Une poussée de haine me soulève. Les joues couperosées de cet homme, sa voix cauteleuse m’écœurent au point que je ne songe plus à mes paroles.

— Mon enfant, vous m’insultez. Je vous pardonne, car vous n’êtes pas maître de vous. Je ne sais quel esprit malin vous possède. Comme vous avez changé ! Qu’est devenu l’enfant docile, pieux, aimant ?…

— Aimant ! Mais je ne vous ai jamais aimé, jamais !

Et je martèle ce mot avec rage.

L’abbé Testard fait un grand effort sur lui-même. Il sourit.

— J’ai cru à votre affection. La mienne ne tendait qu’à faire de vous l’enfant préféré du Seigneur !

— Et c’est pour cela que vous veniez, chaque soir, me parler au dortoir, pour me faire insulter, le lendemain, par mes camarades.

Testard devient écarlate. Il va lever la main sur moi.

— Petit misérable ! Votre âme est plus corrompue encore que je ne le croyais. Quel venin faut-il que l’on ait versé en vous ? Comme j’avais raison de redouter pour vous la société de certains êtres qui contaminent tout ce qu’ils touchent ! Ah ! je ne me trompais pas. Mais il faut couper le mal dans sa racine et je n’hésiterai pas.

— Le mal ? dis-je exaspéré. Mais quel mal ? Parlez franchement !

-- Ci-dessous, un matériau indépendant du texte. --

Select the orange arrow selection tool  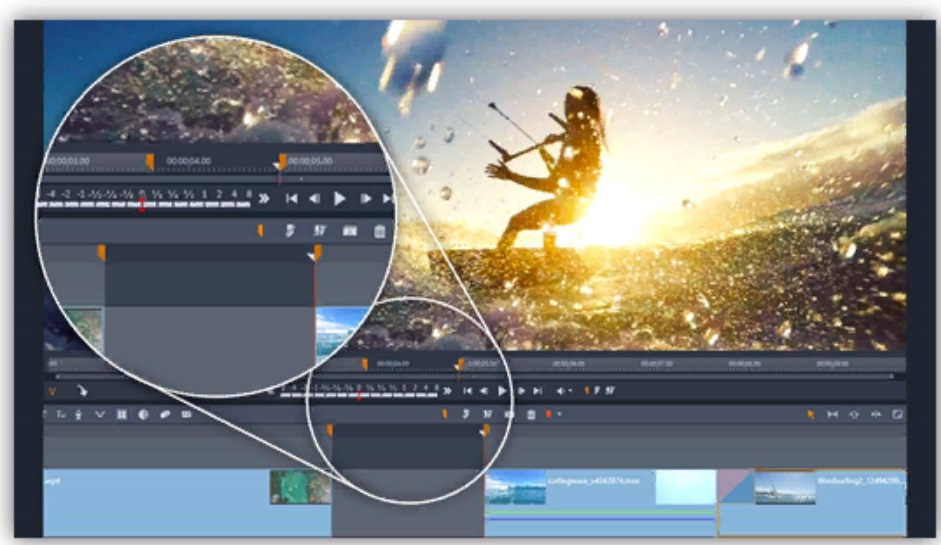811,414
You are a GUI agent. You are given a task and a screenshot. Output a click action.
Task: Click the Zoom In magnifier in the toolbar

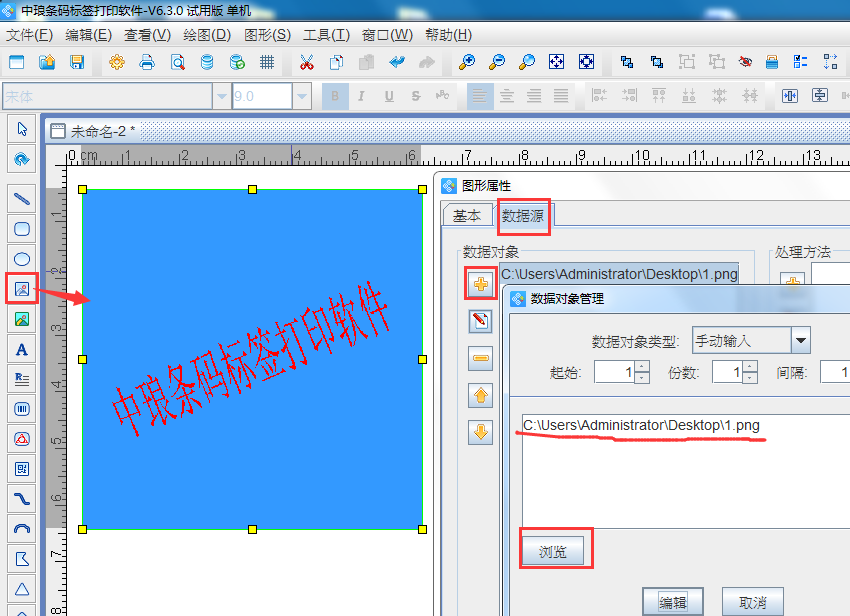tap(466, 61)
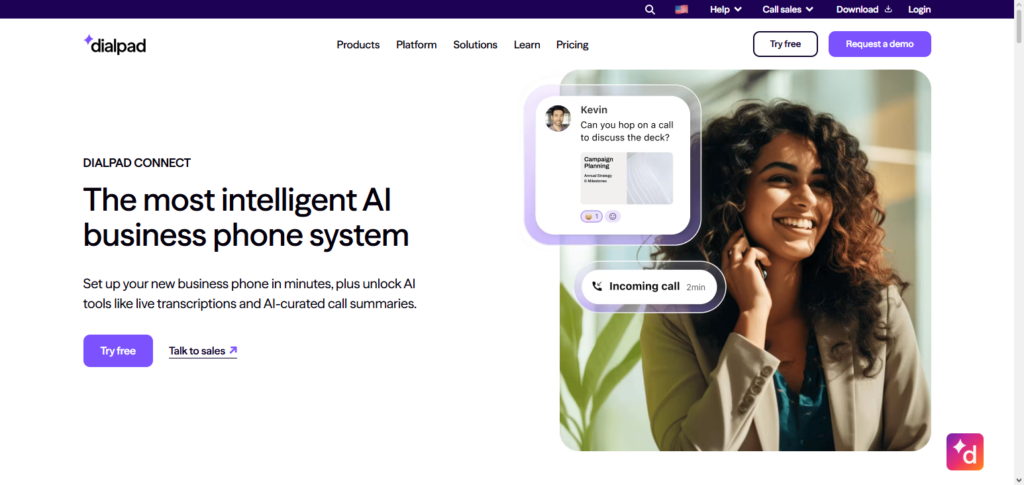The image size is (1024, 485).
Task: Click the incoming call phone icon
Action: [597, 286]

— Vous ne comprenez que trop ! Oui, c’est un mal que cette amitié exclusive, que ces interminables causeries dans la cour, en promenade. De quoi parlez-vous ? De quoi parlez-vous ? Avouez-le. Vous n’osez pas, évidemment ! Mais je le sais. Je flaire le péché où il se trouve. Et je le déracinerai, soyez-en sûr, quoi qu’il en coûte. Vous étiez pur, mon enfant, autrefois. Je crains que vous ne le soyez plus. Hélas ! cela se devine. La pureté se lit sur le visage, dans les yeux. Vous avez perdu votre rire, votre gaîté, votre ferveur. Prenez garde ! Vous perdrez aussi cette intelligence dont vous êtes si fier. Le mal dégrade tout, même l’esprit. Quand le ver est dans le fruit, il n’y a plus d’espoir… à moins de trancher à vif — tout de suite.

— Paul, ajoute-t-il avec une rauque tendresse, Paul, renoncez à l’ami qui vous éloigne de Dieu !

Il se penchait sur moi. Je me rejetai en arrière.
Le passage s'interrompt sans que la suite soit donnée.